İşe alım sürecinde işverenin HIV testi isteme hakkı var mı?

İşverenin, HIV testini aldığı cevaba rağmen istemesi veya ortada hiçbir durum yokken sadece şüphelerine dayanarak HIV testi istemesi özel hayata aykırıdır. Bu istek, kişinin mahremiyet alanına bir tecavüz niteliği taşımaktadır. Mahremiyet alanı kişinin kendisinin verdiği bilgi sınırında kalmaktadır, fazlası Anayasa’nın özel hayatın korunmasına yönelik hüküm altına aldığı 20. Maddesine aykırılık taşımaktadır. Bu sebeple işverenin böyle bir testi isteme hakkı yoktur. İşçi, kendisinden bu testi isteyen işverene karşı ret cevabı verebilir. Ret cevabından ötürü iş akdi fesih edilirse, işçinin hukuki yola başvurma hakkı vardır.

HIV/ AIDS hastalığına yakalandığı anlaşılan işçinin iş sözleşmesinin işveren tarafından feshedilmesi durumu söz konusu mu?

Bu soru; işçinin AIDS hastalığına kendi kusuru ile yakalanıp yakalanmadığına bakılarak cevaplanabilir. Ancak işverenin buna dayanarak yaptığı fesih haklı değil geçerli fesih sebebidir.

● İş Kanunu m.17/I a da düzenlenen işçinin kusurlu davranışları işçinin kastı, derli toplu olmayan yaşayışı ve içkiye düşkünlüğü olarak düzenlenmiştir. Örneğin işçi HIV veya AIDS hastası olan bir uyuşturucu bağımlısının kullandığı şırıngayla, uyuşturucu alan bir başka bağımlı virüsü alabilir. Ya da işçi cinsel ilişki kurduğu insanlara dikkat etmez ve bu ihmali neticesinde virüsün kendisine bulaşmasına neden olabilir. Bu durum işçi tarafından hem kasten meydana getirme hem de kanunda belirtilen şekilde işe devam etmemiş olması şartı aranmaktadır. Bu da ardı ardına üç işgünü veya bir ayda beş işgününden fazla bir süreye tekabül eden devamsızlık şeklidir.

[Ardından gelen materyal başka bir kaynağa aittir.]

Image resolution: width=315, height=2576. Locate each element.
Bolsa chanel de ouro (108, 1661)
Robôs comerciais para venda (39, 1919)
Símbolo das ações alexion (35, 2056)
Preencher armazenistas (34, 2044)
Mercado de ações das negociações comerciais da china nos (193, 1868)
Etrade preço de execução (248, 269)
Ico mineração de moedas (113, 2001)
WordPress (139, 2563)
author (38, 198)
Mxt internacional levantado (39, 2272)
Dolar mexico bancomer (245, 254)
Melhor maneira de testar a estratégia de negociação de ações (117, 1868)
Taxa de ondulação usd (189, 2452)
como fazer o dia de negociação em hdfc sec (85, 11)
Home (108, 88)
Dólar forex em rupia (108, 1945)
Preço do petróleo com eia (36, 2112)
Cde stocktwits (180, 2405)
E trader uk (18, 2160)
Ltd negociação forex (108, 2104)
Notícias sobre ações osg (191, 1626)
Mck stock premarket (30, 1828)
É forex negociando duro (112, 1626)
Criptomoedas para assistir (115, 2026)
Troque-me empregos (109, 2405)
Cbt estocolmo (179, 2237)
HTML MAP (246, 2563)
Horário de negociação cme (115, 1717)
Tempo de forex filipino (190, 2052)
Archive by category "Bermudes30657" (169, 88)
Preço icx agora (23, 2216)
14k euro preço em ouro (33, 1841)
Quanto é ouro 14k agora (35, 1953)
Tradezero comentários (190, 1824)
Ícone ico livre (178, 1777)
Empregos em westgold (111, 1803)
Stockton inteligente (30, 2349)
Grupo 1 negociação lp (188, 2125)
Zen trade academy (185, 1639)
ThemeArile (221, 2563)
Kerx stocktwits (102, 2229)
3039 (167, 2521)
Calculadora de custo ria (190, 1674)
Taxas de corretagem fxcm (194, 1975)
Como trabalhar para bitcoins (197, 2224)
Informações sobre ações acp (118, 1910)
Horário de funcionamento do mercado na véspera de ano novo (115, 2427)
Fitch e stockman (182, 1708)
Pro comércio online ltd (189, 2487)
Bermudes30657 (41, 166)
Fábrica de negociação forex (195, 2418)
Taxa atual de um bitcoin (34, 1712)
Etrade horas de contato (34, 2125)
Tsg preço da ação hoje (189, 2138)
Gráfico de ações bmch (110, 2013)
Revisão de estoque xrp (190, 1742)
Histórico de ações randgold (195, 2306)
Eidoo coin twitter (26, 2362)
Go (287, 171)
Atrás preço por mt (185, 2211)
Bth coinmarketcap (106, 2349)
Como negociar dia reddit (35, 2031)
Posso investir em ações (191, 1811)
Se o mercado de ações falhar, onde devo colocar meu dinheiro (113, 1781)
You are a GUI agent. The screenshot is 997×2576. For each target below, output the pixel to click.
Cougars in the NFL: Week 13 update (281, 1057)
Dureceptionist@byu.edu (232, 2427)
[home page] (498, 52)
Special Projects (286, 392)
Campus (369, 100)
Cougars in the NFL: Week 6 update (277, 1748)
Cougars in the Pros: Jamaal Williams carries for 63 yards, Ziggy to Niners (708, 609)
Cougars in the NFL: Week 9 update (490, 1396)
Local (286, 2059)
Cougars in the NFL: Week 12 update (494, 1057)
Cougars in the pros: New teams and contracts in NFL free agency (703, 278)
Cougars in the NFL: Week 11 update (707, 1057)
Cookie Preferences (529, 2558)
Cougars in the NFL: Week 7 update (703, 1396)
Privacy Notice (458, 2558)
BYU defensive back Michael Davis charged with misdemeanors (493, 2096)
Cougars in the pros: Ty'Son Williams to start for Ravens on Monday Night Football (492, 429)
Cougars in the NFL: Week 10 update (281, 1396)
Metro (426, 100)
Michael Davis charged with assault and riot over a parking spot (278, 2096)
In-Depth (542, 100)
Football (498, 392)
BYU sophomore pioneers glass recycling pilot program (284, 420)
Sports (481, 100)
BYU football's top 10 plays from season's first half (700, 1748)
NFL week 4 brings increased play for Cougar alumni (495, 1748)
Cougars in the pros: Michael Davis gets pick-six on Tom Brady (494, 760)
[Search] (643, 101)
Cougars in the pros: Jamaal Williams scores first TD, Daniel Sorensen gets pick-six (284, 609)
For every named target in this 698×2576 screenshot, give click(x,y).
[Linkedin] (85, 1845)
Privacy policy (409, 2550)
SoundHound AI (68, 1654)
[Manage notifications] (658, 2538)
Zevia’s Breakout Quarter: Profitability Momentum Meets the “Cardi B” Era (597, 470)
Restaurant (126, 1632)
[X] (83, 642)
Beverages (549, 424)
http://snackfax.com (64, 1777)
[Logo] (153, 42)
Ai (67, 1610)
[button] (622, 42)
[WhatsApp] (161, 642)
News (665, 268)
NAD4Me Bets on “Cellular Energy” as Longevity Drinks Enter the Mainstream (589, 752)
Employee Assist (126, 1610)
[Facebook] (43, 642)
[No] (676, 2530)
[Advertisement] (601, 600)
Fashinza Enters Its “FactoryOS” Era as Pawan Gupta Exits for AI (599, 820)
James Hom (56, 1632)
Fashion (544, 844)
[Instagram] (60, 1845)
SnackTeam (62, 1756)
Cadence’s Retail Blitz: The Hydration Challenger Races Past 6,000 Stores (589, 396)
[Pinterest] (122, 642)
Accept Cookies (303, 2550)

● İşçi bütün özen ve dikkatine rağmen, kusuru olmaksızın da AIDS hastalığına yakalanmış olabilir. Kendisine kan verilmesi veya organ nakli yapılması zorunlu olan durumlarda, verilen kanın veya organın gerekli inceleme ve araştırmaların yapılmaması ya da gerektiği gibi yapılmaması nedeniyle, AIDS taşıyıcısı veya hastası olan bir kimsenin kanının verilmesi ya da organın nakledilmesi neticesinde, hiçbir kusuru olmaksızın virüsün kendisine bulaştırılması söz konusu olabilir. AIDS’e yakalanmada kusuru bulunmayan ve devamsızlığı hizmet süresine göre bildirim süresini aşmayan işçinin sözleşmesi, sadece hastalığın bulaşıcı olmasına dayanarak feshedilmemelidir.

İş akdi haklı bir nedene dayandırılmadan, yani sırf AIDS olduğu için iş akdi fesih edilen işçi hak kazandığı tazminatlar neticesinde iş mahkemelerinde işçilik alacaklarına ilişkin dava açabilir. İşçilik alacaklarının içerisinde, iş akdi feshinin AIDS’ten kaynaklanan ayrımcılığa dayandığını da ispatlayabilirse ayrımcılık tazminatına da hak kazanabilir.